The cost of NHS prescriptions in England will rise 2.4% from April 1 2017.

This will mean the price of a single prescription will increase from £8.40 to £8.60 – a 20p rise.

The change only applies to prescriptions in England. In Scotland, Wales and Northern Ireland everyone gets free prescriptions.

Check if you qualify for free prescriptions

In England, you can get access to free prescriptions if you are:

  • Under 16 or over 60;
  • You’re 16-18 and in full-time education;
  • You’re pregnant or have had a baby in the last 12 months (and have a valid Maternity Exemption Certificate);
  • You're doctor has prescribed contraceptives;
  • You’re an NHS inpatient;
  • You have a War Pension Exemption Certificate;
  • You or your partner receive Income Support, Income-based jobseeker’s allowance, Income-related Employment and Support Allowance, Pension Credit Guarantee Credit or Universal Credit;
  • You have a Medical Exemption Certificate (which is given to those with illnesses like cancer or a severe disability).

If you qualify for free prescriptions, you just need to fill in the back of the form at the pharmacists.

Get a Prescription Payment Certificate (PPC)

A Prescription Payment Certificate (PPC) can help you save money if you need multiple prescriptions for your health.

It essentially acts as a season pass that allows unlimited prescriptions for a one-off cost for a set period of three or 12 months. The good news is the cost of these have been frozen.

A three-month PPC will set you back £29.10, so makes sense if you think you will need to get four or more prescriptions within this time.

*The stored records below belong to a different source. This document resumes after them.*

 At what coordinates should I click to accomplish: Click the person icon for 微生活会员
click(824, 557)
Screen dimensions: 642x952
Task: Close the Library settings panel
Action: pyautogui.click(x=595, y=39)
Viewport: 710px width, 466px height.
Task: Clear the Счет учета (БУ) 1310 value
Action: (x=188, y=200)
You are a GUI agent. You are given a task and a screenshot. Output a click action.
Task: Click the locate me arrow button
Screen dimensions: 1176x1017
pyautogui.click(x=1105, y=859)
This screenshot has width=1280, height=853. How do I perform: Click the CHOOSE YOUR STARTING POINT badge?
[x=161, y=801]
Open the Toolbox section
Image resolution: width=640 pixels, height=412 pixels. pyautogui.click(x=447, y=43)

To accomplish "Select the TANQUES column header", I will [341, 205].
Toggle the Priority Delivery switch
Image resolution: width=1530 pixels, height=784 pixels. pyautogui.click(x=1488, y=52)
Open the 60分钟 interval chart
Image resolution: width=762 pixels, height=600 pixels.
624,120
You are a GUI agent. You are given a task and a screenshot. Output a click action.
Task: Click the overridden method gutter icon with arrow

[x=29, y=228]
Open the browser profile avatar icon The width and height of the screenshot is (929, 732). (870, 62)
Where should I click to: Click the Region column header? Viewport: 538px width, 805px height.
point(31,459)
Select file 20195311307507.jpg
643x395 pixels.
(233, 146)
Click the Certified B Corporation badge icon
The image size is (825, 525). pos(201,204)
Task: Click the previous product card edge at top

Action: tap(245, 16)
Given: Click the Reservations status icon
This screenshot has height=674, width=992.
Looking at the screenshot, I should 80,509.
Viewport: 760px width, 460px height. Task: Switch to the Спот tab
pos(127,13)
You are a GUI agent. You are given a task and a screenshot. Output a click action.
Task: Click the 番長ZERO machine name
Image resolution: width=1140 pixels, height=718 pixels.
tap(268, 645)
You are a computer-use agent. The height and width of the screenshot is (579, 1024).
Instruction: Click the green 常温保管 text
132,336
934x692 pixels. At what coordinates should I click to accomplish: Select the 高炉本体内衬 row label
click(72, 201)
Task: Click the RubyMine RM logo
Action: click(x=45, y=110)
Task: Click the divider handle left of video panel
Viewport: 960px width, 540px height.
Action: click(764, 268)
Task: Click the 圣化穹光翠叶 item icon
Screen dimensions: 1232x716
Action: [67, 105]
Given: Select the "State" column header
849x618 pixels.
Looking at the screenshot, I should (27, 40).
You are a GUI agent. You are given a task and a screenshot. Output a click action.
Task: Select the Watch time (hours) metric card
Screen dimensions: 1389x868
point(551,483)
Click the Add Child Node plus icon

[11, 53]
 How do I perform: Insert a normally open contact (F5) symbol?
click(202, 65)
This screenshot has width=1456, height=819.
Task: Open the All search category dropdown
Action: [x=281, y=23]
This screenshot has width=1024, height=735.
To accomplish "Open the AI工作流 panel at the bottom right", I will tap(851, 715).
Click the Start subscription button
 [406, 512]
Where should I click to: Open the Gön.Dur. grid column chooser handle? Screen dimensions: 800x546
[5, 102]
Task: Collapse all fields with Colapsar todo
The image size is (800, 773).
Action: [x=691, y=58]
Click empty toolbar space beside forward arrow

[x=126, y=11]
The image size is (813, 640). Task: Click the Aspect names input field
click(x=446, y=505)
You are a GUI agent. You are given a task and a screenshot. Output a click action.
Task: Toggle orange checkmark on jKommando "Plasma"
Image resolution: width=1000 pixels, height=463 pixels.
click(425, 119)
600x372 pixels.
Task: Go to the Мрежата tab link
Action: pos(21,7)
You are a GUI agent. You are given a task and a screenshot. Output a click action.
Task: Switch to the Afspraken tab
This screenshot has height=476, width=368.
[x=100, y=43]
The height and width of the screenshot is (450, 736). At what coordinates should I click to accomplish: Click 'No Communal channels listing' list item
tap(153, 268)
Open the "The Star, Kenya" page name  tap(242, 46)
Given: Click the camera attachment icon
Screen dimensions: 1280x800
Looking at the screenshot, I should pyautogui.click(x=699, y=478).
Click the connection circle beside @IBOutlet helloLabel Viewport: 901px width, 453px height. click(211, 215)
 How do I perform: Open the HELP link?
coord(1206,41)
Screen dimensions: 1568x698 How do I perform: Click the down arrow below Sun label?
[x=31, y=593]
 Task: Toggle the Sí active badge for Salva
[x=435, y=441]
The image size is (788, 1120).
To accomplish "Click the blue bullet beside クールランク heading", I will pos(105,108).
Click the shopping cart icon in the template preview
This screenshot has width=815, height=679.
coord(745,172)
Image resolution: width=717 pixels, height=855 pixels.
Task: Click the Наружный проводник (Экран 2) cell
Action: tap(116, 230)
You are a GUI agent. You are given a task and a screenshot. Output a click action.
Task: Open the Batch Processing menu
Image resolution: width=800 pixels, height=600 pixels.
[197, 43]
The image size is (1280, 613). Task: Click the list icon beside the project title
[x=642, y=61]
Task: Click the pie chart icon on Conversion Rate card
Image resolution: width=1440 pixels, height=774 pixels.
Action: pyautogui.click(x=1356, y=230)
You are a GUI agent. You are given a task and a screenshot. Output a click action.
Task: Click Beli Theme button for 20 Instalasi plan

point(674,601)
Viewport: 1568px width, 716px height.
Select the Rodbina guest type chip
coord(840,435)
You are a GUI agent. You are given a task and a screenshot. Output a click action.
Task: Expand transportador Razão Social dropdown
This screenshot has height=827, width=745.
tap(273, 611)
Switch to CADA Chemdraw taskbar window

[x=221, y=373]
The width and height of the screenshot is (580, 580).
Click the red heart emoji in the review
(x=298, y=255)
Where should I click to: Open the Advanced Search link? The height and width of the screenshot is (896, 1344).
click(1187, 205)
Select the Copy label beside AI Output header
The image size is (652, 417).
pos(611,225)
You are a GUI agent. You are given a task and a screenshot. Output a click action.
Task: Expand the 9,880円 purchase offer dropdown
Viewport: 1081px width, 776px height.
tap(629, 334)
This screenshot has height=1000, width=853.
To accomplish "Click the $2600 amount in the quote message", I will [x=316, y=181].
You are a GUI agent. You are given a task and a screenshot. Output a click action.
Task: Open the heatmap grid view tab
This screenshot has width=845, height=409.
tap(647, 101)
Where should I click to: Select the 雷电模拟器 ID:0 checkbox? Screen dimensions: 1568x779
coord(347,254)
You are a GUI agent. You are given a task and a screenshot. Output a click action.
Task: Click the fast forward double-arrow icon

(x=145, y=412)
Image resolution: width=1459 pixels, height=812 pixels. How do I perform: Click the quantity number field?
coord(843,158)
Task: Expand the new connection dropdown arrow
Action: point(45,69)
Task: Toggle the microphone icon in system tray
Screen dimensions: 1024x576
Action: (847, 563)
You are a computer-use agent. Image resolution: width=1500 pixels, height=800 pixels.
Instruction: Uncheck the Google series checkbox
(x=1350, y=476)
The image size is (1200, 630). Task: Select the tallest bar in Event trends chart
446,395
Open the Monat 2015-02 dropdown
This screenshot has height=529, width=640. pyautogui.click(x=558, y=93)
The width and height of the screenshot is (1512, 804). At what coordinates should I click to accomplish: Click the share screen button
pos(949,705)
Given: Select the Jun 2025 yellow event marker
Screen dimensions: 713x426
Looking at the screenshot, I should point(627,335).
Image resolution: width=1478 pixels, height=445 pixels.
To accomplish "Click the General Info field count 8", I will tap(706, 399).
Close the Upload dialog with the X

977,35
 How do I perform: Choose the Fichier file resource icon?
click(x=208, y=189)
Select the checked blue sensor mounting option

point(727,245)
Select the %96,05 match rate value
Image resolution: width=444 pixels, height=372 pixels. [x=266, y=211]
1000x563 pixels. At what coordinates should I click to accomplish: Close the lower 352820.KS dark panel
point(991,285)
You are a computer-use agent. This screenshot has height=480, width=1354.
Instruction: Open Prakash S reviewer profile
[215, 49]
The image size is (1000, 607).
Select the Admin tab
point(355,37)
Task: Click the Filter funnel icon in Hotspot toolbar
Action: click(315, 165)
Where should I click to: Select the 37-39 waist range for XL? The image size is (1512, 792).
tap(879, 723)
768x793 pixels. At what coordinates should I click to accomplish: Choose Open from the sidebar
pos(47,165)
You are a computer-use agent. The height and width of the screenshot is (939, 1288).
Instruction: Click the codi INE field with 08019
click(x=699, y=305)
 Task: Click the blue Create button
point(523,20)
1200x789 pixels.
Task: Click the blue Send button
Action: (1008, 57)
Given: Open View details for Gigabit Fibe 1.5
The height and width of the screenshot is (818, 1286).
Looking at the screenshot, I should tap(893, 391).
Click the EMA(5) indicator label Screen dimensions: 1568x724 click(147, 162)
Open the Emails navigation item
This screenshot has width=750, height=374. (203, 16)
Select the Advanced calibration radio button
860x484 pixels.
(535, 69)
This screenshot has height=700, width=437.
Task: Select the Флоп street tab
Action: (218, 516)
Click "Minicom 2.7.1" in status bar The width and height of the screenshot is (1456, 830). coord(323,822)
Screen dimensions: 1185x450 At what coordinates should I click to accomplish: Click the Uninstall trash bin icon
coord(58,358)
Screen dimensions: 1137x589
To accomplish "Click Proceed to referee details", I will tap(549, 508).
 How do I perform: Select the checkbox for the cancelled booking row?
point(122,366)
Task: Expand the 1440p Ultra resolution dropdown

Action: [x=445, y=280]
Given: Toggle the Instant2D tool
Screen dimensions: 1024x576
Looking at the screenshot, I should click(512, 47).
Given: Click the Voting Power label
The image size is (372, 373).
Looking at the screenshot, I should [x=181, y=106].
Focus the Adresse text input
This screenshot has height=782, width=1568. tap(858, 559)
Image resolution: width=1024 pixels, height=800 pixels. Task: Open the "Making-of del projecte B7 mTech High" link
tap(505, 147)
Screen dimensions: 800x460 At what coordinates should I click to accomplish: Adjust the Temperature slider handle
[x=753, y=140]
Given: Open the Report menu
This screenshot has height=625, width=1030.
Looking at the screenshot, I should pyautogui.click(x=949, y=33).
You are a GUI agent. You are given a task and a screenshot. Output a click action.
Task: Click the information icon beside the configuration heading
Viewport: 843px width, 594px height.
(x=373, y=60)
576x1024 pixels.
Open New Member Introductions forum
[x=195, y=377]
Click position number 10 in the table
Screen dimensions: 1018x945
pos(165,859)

An annual PPC costs £104 so is worth going for if you need 14 or more prescriptions over a 12-month period.

You can pay in 10 monthly installments if you choose to go for the 12-month PPC, which means you will pay £10.40 a month to get unlimited prescriptions from your doctor.

You can order a PPC online or call 0300 330 1341.

Don’t always use a prescription 

The cost of a prescription is charged at a flat rate of £8.40 per item (£8.60 from April), which applies no matter the type of medication you order.

But if you’re prescribed over the counter medication like painkillers or eczema creams it may be cheaper to buy them outright than paying £8.40/£8.60 for a prescription given to you by your doctor.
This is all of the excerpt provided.